Explore the material
1. Please retype the passage on Transformers: Galaxies word for word, starting at "The series began" and ending at "Autobots and Decepticons.".
2. Using the passage on Transformers: Galaxies, explain in one to three sentences why Ruckley saw the 2019 Transformers title as a great opportunity.
3. Write what comes next in the passage on Transformers: Galaxies, picking up after its last sentence.

Document extract
····················
Transformers: Galaxies is an anthology comic book series by IDW Publishing. It is a spin-off to 2019's Transformers comic book, featuring various stories about many other characters outside the main storyline.

The series began on September 25, 2019 and concluded on December 30, 2020.

Premise 
Transformers: Galaxies is set parallelly to the events of the 2019 Transformers series, with several characters being affected by the incoming war between Autobots and Decepticons.

Publication history

Background 
Transformers was first announced by IDW Publishing on December 18, 2018. The title is written by Brian Ruckley, and was initially illustrated by Angel Hernandez and Cachét Whitman, and started publishing issues twice-monthly in March 2019. Ruckley described the writing opportunity as a "privilege", and stated that the title would be a great opportunity for new readers to familiarize themselves with the universe and characters of the Transformers franchise, which he describes as of the "biggest [and] best that science fiction has to offer".
····················
Stored data entries:
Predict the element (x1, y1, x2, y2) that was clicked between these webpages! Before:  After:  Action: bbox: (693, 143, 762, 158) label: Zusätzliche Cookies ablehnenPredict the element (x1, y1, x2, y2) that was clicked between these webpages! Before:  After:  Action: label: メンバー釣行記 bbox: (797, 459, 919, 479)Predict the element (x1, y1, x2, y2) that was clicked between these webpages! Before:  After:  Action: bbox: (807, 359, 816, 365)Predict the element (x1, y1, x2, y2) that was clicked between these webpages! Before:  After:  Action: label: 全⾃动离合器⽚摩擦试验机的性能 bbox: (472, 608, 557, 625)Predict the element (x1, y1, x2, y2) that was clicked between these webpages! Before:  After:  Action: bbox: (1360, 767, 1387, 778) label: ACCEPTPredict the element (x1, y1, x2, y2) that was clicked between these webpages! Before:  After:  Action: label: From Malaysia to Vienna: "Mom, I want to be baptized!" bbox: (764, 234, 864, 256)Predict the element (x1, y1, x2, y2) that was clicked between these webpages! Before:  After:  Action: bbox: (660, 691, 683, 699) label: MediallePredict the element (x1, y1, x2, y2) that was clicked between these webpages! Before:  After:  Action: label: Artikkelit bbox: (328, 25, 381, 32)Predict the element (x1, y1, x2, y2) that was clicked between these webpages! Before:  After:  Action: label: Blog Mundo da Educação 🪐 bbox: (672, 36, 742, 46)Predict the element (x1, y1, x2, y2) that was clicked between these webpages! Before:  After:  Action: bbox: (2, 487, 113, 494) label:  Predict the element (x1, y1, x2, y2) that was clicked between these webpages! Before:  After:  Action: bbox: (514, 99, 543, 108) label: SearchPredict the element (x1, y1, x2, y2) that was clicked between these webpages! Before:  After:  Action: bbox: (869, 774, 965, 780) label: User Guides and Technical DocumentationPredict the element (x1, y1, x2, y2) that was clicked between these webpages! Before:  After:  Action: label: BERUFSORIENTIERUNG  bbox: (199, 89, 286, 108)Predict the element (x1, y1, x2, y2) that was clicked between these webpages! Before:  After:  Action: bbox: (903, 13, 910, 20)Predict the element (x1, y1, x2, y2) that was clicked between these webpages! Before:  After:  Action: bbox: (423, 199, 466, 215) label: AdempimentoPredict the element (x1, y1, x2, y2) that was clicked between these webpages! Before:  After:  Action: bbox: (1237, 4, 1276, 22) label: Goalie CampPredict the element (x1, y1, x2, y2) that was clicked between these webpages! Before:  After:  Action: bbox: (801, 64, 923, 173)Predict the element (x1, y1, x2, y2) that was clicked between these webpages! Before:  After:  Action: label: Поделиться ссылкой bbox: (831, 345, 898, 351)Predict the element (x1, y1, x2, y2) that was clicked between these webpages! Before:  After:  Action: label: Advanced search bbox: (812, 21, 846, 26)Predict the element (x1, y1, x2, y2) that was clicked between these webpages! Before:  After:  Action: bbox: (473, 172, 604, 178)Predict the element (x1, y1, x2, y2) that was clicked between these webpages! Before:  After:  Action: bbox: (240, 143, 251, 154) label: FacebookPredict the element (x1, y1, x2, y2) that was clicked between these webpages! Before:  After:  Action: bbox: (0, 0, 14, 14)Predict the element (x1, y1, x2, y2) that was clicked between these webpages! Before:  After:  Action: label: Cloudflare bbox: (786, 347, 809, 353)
····················
Your written answers
1.
The series began on September 25, 2019 and concluded on December 30, 2020.

Premise 
Transformers: Galaxies is set parallelly to the events of the 2019 Transformers series, with several characters being affected by the incoming war between Autobots and Decepticons.

2. He said it would let new readers familiarize themselves with the universe and characters of the Transformers franchise. He described that franchise as among the "biggest [and] best that science fiction has to offer."

3.
Development 
Transformers: Galaxies was firstly announced in June 2019, with the first story arc based on the Constructicons, and is set to be written by Vox Media co-founder Tyler Bleszinski, with art by Livio Ramondelli, and is set to be released in September 2019.

Bleszinski says he has "dreamed of the day that I could somehow be involved in the Transformers universe. Humanizing the Constructicons in a refreshed origin story with Livio Ramondelli – one of the most talented Transformers artists ever – will be one of the highlights of my life and will give me the opportunity to share my passion for these incredible creations with my kids’ generation. This is truly a dream come true." According to IDW Editor David Mariotte, "Transformers: Galaxies delves into what's happening away from Cybertron. Tyler and Livio are working on a story about broken promises and lost futures — about those who fall by the wayside to maintain a utopia."

During San Diego Comic-Con on July 18, 2019, IDW announced three other story arcs: the second arc starring Cliffjumper, the third arc starring Arcee and Greenlight, and the fourth and final arc starring Ultra Magnus.

The series ended on December 30, 2020 after twelve issues.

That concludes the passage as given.